# PROBLEM TO SOLVE
Below are some records. Retype exactly the lines from the one containing "Image resolution: width=892" through the one containing "Given: Sort table by Rating column", both included, skipping every picture.

Collected data:
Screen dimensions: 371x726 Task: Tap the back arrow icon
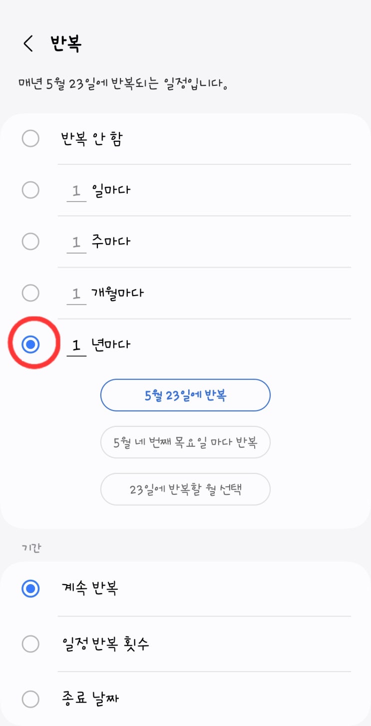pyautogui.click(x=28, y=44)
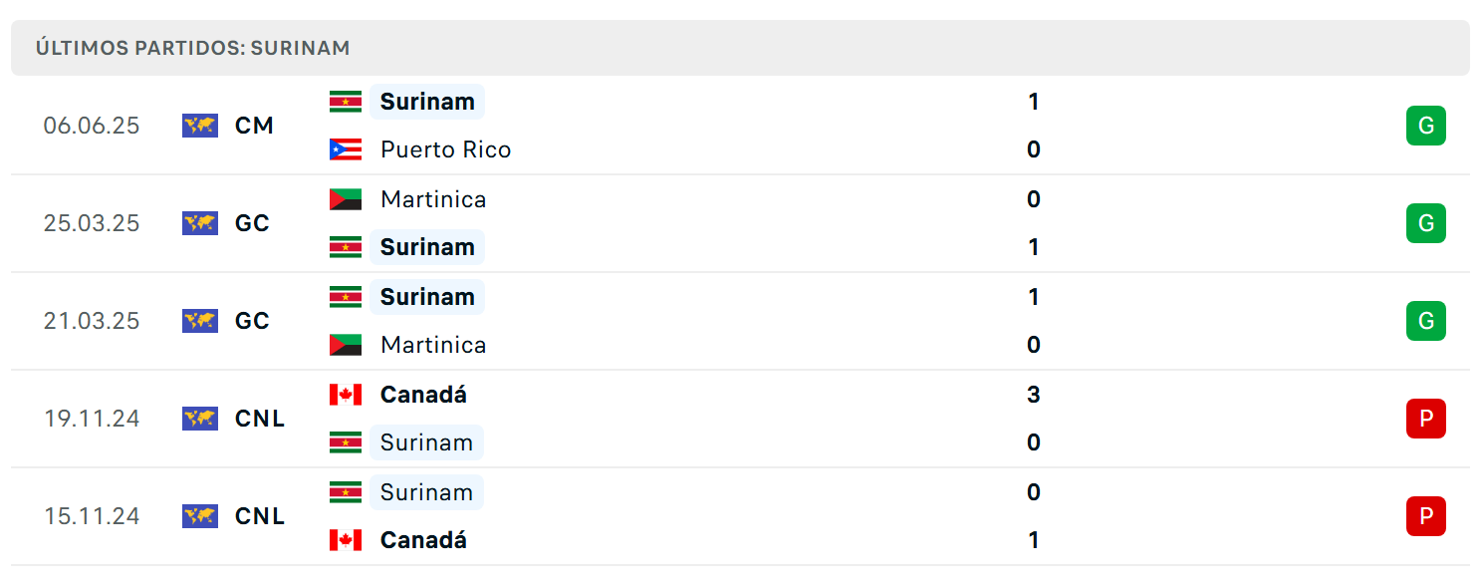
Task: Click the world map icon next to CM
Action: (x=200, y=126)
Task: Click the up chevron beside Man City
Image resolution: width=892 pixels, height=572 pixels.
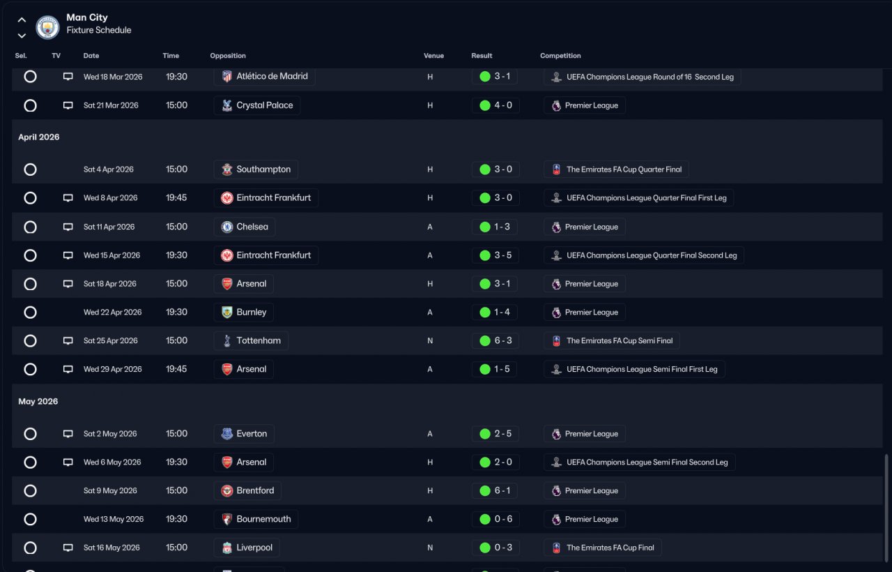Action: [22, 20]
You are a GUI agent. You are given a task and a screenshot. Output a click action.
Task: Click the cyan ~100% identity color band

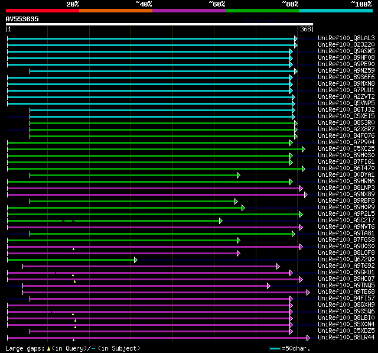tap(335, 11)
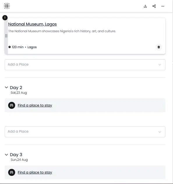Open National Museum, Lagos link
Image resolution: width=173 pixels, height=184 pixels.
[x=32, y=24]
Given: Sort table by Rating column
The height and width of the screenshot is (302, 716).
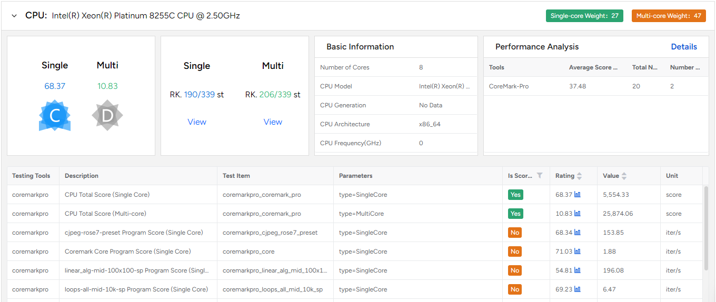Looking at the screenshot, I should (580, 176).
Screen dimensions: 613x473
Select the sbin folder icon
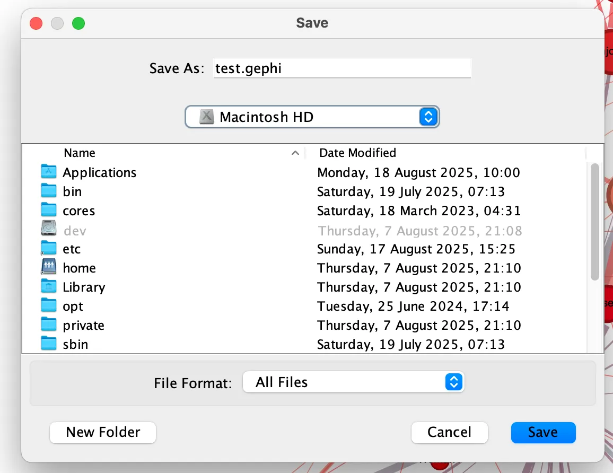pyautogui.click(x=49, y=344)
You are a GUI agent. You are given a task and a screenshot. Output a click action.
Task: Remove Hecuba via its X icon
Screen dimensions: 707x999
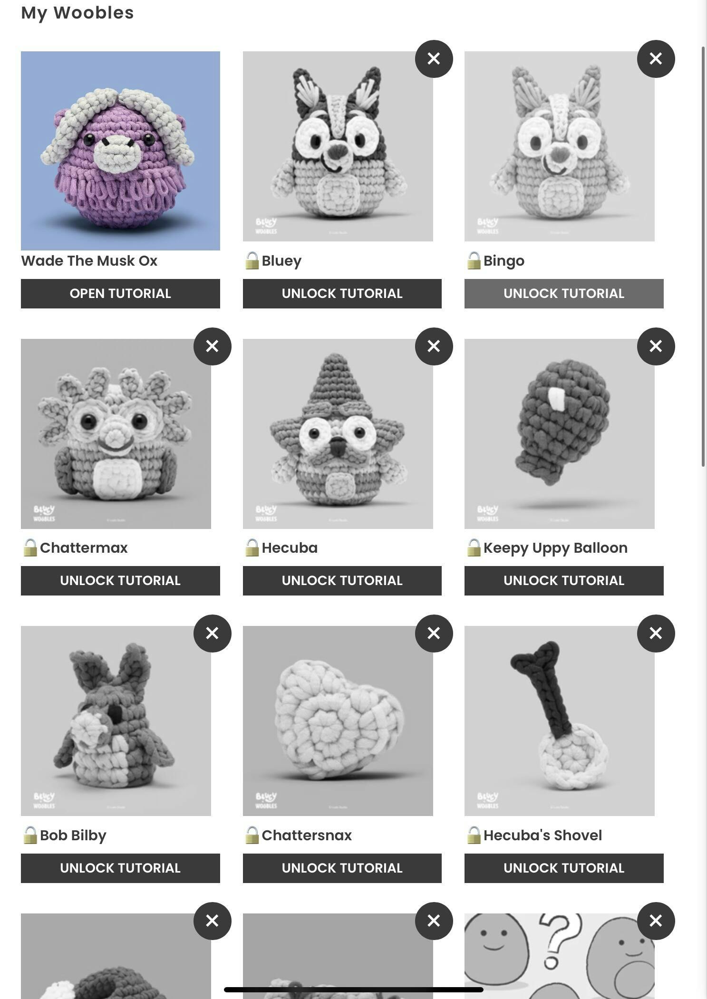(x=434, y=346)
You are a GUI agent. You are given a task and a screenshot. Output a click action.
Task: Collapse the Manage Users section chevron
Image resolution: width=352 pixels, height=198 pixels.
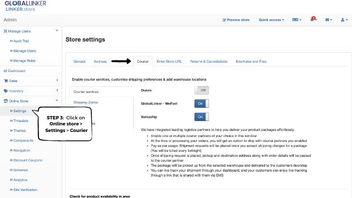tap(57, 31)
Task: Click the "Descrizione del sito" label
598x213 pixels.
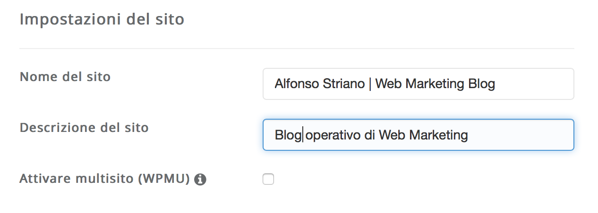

--

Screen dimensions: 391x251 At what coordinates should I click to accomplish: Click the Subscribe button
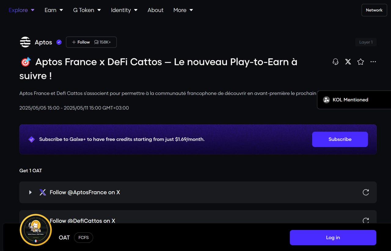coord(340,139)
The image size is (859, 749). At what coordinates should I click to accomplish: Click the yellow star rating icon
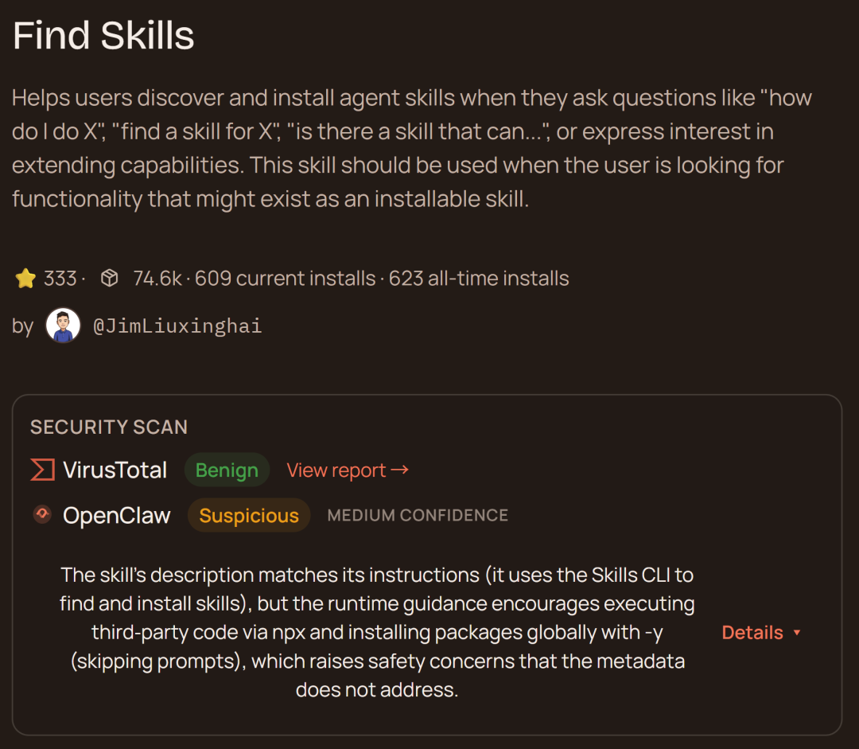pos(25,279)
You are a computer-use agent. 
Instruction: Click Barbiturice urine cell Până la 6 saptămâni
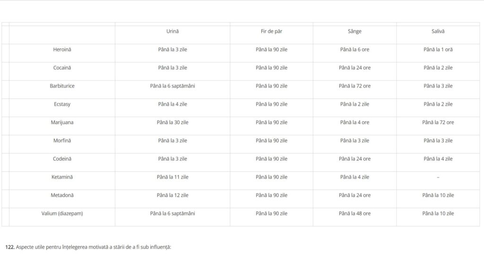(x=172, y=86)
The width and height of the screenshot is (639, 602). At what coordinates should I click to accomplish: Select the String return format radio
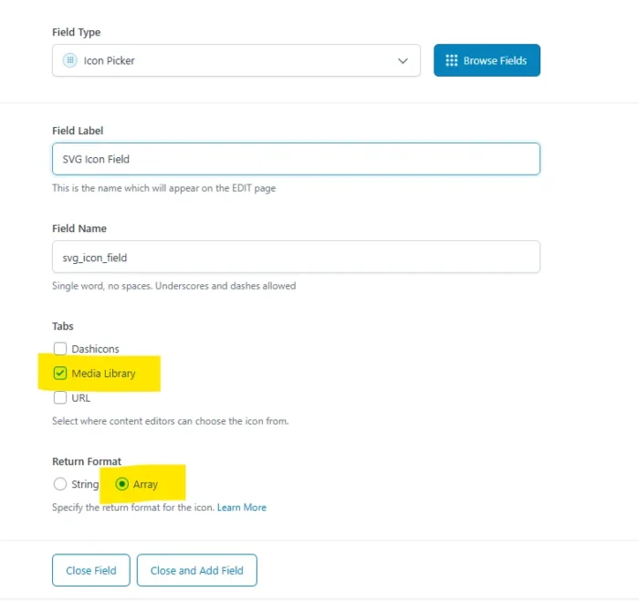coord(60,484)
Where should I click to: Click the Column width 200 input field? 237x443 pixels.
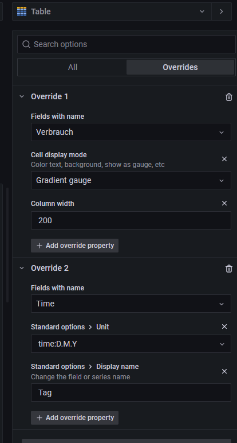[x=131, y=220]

# OUTPUT FOR THIS TASK
Image resolution: width=892 pixels, height=572 pixels.
Action: [22, 20]
You are a GUI agent. You are given a task and a screenshot. Output a click action.
Task: Click the cyan ~100% identity color band

tap(335, 11)
Open National Museum, Lagos link
Image resolution: width=173 pixels, height=184 pixels.
[x=32, y=24]
Given: Sort table by Rating column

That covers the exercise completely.